俗に一時期剣道から離れて、剣道に再度復帰された方々を、リバイバル剣士、からリバケンと呼ぶらしい。
実は、熊もリバケンと言えばリバケンなのだ。高校を卒業後、6年間は、殆ど竹刀は持たずにすごした。
1年に一度か二度は何らかの事情で、仕方なく持った程度。だから完全なリバケンと言えると思う。
昔の、先生方も殆どの方がリバケンなのだ、何を言おう、わが師、羽賀忠利も戦後何年間は竹刀を手にしていない。それは戦中を生き抜いた剣道家は全て同じ条件の下にさらされたわけである。
戦後、7年間はGHQにより剣道禁止令が発令されていたからである。隠れてやっていたと言う方々も居るにはいるが、さほど多くの方々が、隠れ稽古をしていた訳ではない。
食糧事情が悪く、生き抜くだけでも大変な時代で有る。
剣道の心は持ち続けても、実際は、稽古が出来ない日々を送られた事は間違いない。
中には、楢崎九段の如く、戦犯容疑で刑務者暮らしを余儀なくされた居た方や、公職追放の憂き目を見ていた剣道家がどれほど多いか。
その事を考えれば、現代の、我等が、リバケンに成ったのと、同じ条件ではないか。

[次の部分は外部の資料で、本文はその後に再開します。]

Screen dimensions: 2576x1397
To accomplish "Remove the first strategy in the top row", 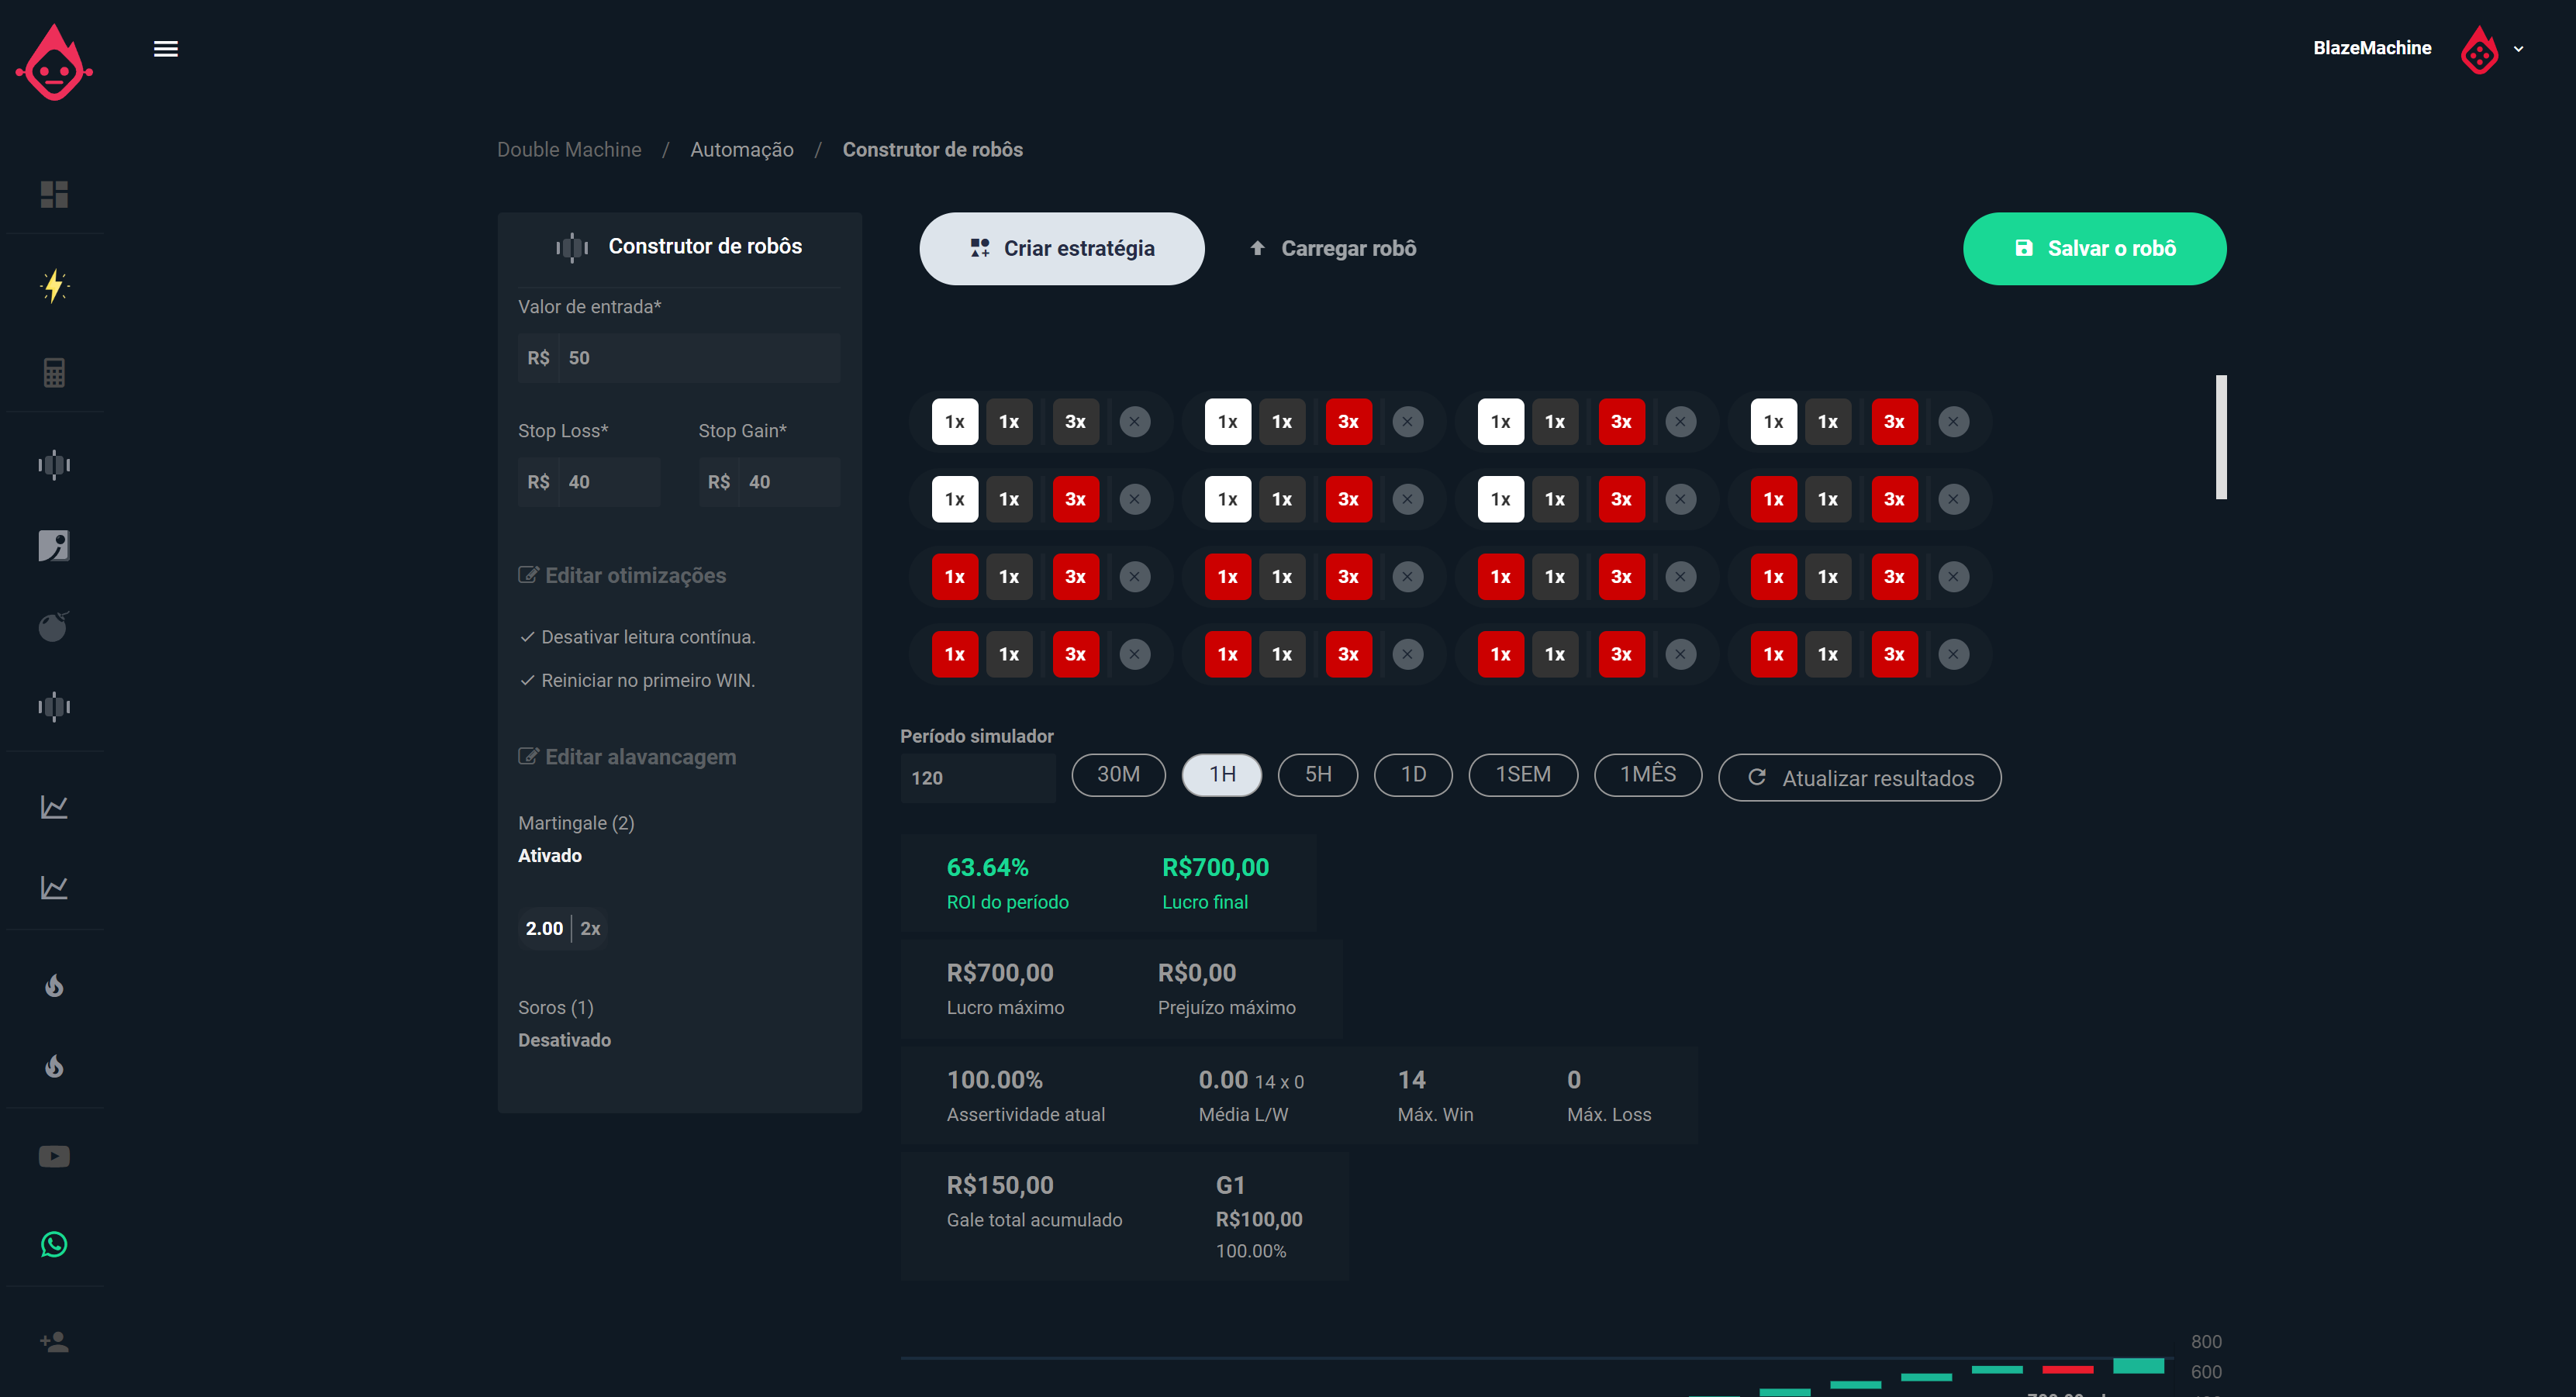I will point(1134,422).
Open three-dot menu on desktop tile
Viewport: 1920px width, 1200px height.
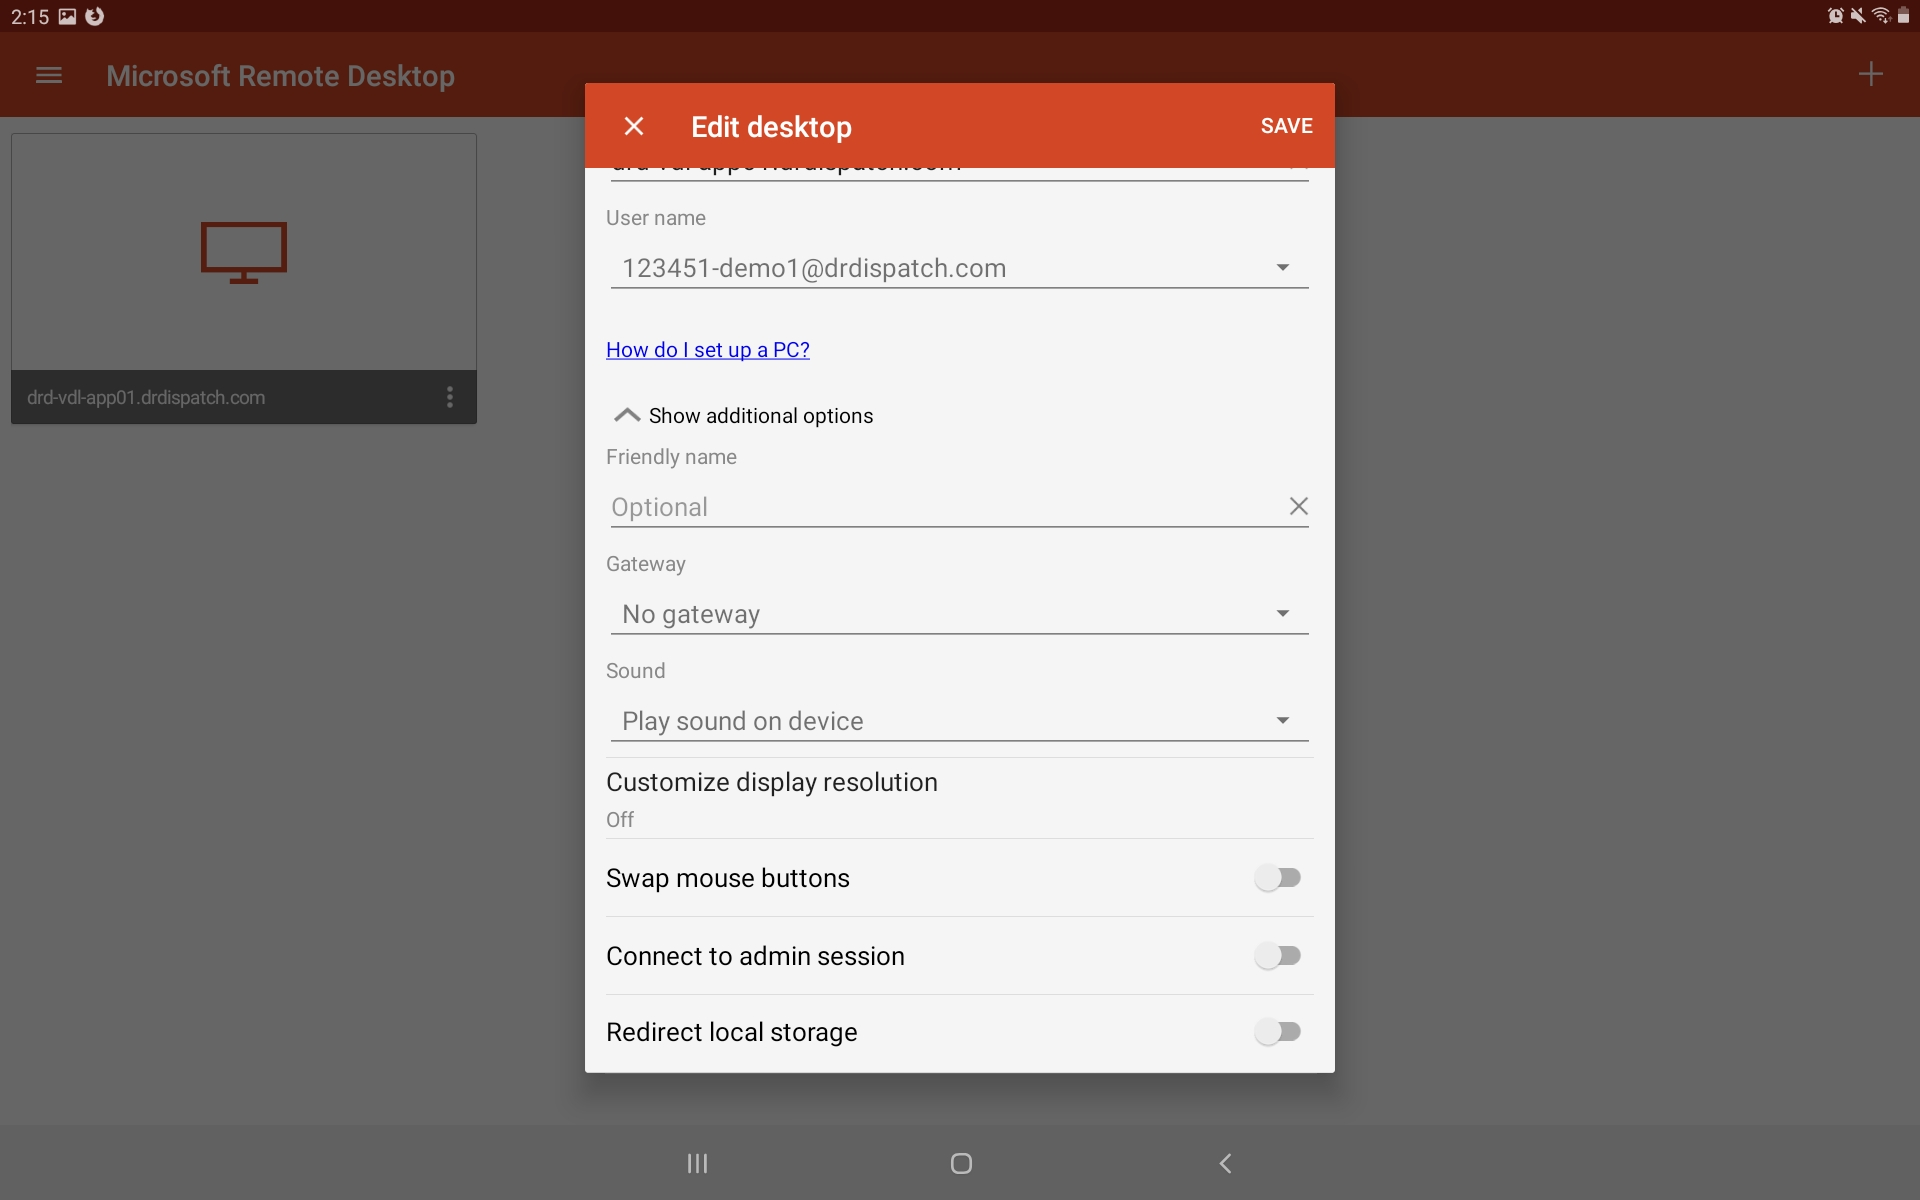tap(450, 397)
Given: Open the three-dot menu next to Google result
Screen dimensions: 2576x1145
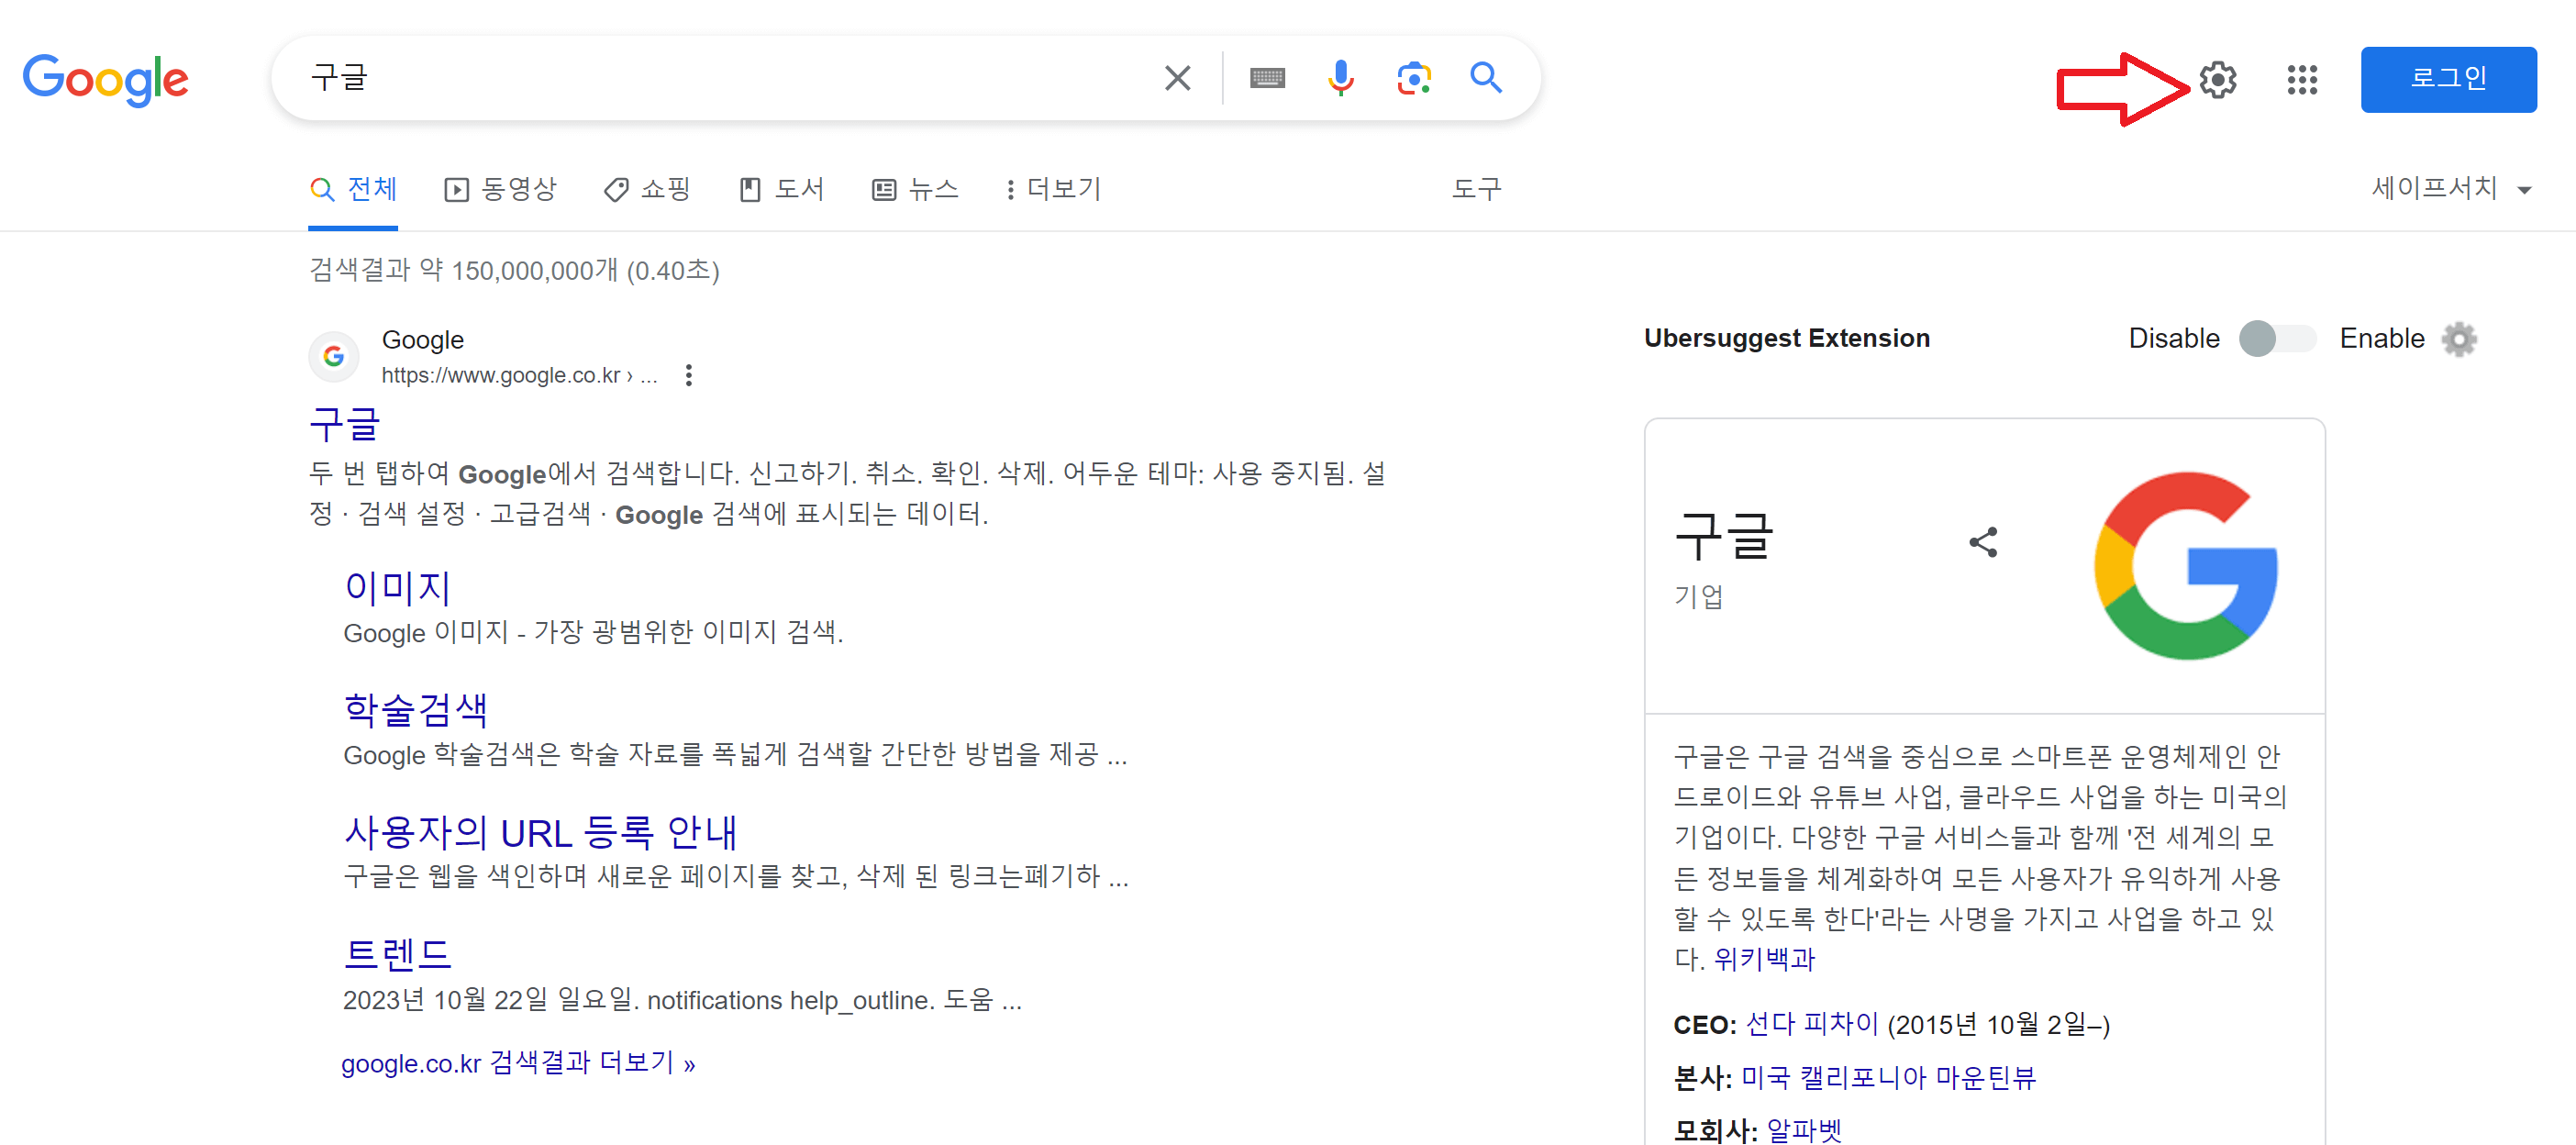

そう思うと、気が楽になる。
大丈夫だ、自分達もこの後の努力次第では、範士の道も開かれていると言う事になりはしないか。
熊が此処で言う、範士の意味合いは、何も名誉的なことではなく、修行としての範士の位にまで自分を昇華させていくことができるということを言いたいのだ。
リバケンだろうが、高齢から始めようが、剣道は誰にでもその努力に公平に報いてくれる。
だから、泣き言はいっさい無い世界なのだ、自分のやっただけの事が、表に出るだけの事なのだと言う事を認識する必要が有ると思う。
昇段受験も、稽古も、何も、全て自らの努力の道しるべなのだ。 努力をしようではないか。